[thumb:5214:l]Gli albergatori sono pessimisti sull’andamento del settore turistico nei prossimi mesi al punto che oltre il 22% teme che sarà costretto a tagliare i posti di lavoro. E’ quanto emerge dal Rapporto sul movimento alberghiero nel periodo tra Natale 2008 e l’Epifania 2009 diffuso oggi dall’Istat.
I giudizi per il trimestre gennaio-marzo 2009, rispetto all’analogo periodo dell’anno precedente, vedono un saldo tra la quota di coloro che prevedono un aumento e quella di chi prevede una diminuzione fortemente negativa (meno 42,8), con opinioni sfavorevoli sia per il turismo nazionale (saldo pari a meno 44,1), sia per quello estero (meno 39,8). Raffrontando il risultato aggregato con l’analogo saldo delle risposte fornite nel corrispondente periodo del 2008, si osserva un marcato peggioramento: lo scorso anno il saldo negativo era pari a meno 19,4.

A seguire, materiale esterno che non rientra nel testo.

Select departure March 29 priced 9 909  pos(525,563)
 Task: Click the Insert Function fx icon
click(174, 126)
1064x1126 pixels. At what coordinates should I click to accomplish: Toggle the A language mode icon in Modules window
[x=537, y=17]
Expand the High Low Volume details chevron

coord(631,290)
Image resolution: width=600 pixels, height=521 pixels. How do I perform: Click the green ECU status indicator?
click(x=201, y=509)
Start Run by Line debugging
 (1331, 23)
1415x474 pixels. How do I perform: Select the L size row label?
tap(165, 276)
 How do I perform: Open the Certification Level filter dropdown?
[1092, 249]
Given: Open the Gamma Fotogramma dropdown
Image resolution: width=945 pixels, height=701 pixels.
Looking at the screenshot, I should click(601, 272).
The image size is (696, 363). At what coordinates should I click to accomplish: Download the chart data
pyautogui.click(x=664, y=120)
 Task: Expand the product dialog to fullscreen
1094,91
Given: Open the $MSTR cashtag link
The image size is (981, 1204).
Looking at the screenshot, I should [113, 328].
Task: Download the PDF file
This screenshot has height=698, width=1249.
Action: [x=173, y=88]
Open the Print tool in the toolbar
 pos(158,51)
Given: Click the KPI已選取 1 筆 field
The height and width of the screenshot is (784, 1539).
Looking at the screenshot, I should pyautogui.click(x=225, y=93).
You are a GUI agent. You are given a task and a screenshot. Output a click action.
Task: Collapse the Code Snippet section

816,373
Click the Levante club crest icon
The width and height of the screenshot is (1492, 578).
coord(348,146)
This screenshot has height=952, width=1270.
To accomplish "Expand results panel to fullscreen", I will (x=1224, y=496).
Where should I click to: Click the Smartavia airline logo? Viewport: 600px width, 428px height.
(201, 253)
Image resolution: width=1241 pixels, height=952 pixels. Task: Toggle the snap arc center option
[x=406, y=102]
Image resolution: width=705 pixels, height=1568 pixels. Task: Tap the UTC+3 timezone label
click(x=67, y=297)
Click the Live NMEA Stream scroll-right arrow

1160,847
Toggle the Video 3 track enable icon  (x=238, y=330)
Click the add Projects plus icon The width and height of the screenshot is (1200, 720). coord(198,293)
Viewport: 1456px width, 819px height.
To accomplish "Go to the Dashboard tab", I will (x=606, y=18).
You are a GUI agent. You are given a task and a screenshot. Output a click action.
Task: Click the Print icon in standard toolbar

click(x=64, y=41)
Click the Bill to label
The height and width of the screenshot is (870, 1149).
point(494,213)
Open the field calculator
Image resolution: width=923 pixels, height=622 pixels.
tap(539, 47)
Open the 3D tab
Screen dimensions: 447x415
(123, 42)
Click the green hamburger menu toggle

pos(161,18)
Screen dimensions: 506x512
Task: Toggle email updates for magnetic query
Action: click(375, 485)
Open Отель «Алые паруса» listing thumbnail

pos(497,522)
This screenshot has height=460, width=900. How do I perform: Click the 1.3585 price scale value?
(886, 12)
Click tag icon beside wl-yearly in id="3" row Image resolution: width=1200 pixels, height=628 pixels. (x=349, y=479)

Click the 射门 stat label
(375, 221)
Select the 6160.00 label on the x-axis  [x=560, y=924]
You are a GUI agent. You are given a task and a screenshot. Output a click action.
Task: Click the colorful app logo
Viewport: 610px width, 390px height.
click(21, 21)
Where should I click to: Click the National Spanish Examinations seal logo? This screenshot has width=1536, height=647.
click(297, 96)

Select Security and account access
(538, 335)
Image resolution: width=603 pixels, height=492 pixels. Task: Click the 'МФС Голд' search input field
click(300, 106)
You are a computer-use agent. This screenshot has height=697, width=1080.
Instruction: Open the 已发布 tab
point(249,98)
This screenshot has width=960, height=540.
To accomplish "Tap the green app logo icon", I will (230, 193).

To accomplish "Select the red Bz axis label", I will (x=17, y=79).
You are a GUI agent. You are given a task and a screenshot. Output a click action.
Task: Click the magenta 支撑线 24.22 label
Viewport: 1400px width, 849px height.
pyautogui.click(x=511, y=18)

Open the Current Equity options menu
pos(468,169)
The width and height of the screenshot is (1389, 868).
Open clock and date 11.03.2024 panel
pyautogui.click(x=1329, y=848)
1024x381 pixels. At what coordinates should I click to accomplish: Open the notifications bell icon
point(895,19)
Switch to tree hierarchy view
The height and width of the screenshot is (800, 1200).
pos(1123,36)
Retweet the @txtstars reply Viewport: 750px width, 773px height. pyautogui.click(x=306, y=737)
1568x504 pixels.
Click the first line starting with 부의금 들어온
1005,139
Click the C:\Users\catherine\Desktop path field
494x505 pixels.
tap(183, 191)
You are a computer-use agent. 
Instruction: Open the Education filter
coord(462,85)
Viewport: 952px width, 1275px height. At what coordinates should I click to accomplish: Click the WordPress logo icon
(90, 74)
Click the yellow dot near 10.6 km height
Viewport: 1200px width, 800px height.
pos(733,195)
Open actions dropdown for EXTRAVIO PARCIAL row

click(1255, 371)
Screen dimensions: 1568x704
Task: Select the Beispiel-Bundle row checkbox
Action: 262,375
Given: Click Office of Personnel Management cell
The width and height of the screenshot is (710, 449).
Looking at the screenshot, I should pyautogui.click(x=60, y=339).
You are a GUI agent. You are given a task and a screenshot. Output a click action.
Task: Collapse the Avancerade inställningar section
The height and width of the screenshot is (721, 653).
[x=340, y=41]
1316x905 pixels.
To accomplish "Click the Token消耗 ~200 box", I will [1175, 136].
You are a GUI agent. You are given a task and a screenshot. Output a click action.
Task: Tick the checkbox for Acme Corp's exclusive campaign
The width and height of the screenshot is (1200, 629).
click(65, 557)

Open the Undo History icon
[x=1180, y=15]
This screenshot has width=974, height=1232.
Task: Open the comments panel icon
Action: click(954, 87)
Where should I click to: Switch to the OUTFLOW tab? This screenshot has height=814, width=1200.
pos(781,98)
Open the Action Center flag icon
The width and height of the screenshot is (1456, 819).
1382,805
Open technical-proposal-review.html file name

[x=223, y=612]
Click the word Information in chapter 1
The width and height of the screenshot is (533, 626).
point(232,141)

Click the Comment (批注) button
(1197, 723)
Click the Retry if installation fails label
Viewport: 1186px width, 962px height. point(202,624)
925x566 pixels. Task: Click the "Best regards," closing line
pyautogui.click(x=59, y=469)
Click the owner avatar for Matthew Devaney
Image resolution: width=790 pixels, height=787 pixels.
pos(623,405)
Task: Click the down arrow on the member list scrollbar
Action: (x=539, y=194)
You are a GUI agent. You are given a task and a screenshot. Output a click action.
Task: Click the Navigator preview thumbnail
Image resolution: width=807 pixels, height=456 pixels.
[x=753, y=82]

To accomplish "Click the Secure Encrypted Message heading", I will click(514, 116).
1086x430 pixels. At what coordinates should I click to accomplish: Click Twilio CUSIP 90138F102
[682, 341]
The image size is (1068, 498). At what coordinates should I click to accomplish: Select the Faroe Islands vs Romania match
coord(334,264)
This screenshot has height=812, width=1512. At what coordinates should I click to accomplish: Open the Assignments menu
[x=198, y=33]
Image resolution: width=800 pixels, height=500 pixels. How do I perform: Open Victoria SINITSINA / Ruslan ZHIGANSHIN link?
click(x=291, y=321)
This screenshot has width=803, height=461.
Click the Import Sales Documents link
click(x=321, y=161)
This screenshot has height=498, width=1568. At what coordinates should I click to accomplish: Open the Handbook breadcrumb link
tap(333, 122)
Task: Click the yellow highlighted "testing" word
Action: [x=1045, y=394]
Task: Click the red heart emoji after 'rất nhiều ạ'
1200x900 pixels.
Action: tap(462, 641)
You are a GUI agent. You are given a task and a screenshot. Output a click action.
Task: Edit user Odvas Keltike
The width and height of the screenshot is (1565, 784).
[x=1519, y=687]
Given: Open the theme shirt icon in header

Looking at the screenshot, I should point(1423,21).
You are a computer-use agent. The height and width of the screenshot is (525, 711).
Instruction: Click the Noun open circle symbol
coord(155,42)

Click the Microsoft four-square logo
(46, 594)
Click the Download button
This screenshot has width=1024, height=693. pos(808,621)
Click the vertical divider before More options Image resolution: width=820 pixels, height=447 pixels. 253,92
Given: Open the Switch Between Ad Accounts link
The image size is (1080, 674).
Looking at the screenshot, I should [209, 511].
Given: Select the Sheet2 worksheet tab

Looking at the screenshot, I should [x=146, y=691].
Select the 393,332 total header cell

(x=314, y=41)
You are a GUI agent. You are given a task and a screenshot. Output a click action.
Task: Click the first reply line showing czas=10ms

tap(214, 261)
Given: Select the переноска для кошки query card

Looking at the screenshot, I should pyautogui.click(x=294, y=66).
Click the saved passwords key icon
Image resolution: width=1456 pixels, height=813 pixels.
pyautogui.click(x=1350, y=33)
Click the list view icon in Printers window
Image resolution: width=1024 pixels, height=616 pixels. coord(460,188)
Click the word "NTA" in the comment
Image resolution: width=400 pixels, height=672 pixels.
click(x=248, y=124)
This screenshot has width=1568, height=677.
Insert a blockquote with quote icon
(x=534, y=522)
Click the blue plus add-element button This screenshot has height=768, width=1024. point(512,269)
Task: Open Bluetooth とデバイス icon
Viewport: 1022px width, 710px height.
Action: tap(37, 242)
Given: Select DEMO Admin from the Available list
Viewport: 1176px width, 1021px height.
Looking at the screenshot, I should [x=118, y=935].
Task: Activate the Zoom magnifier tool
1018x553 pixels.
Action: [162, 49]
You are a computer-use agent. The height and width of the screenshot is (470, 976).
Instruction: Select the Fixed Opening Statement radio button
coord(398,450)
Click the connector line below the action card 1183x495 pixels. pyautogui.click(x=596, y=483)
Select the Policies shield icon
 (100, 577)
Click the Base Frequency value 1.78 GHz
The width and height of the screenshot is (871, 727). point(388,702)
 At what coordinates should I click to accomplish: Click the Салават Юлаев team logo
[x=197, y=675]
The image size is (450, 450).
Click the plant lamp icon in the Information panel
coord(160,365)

A livello territoriale il saldo risulta negativo in tutte le ripartizioni geografiche, con valori compresi tra meno 40,6 nel nord-est e meno 49,7 nell’Italia centrale. La rilevazione dell’Istat ha anche raccolto le indicazioni degli operatori sull’andamento dell’occupazione nel trimestre gennaio-marzo 2009 rispetto allo stesso periodo del 2008. La quota di albergatori che esprimono l’intenzione di diminuire il numero degli occupati é pari al 22,1% (il 13,7% nel 2008); quelli che si orientano in senso opposto sono solo il 2,1% (3,9% nel 2008). Il saldo tra le incidenze dei giudizi positivi e negativi è ovunque sfavorevole, con una intensità massima nel nord-ovest (meno 32,4) e minima nel nord-est (meno 9,6). Il 35,7% degli albergatori dichiara che nel trimestre gennaio-marzo 2009 l’esercizio resterà chiuso.
La rilevazione dell’Istat dice inoltre che tra il 23 dicembre 2008 e il 6 gennaio 2009 sono aumentati gli italiani che hanno trascorso un periodo di vacanza in hotel, rispetto allo stesso periodo dell’anno scorso, ma sono diminuiti gli stranieri: complessivamente gli alberghi italiani hanno registrato un aumento del 2,4% negli arrivi e dello 0,9% nelle giornate di presenza. Per la clientela italiana si è registrata, nel confronto con lo stesso periodo dell’anno precedente, una crescita del 4,9% degli arrivi e del 2,4% delle presenze. Per la clientela straniera vi è stato un calo del 3,9% degli arrivi e del 2,6% delle giornate di presenza. Tedeschi, francesi e svizzeri sono stati coloro che più hanno visitato la penisola.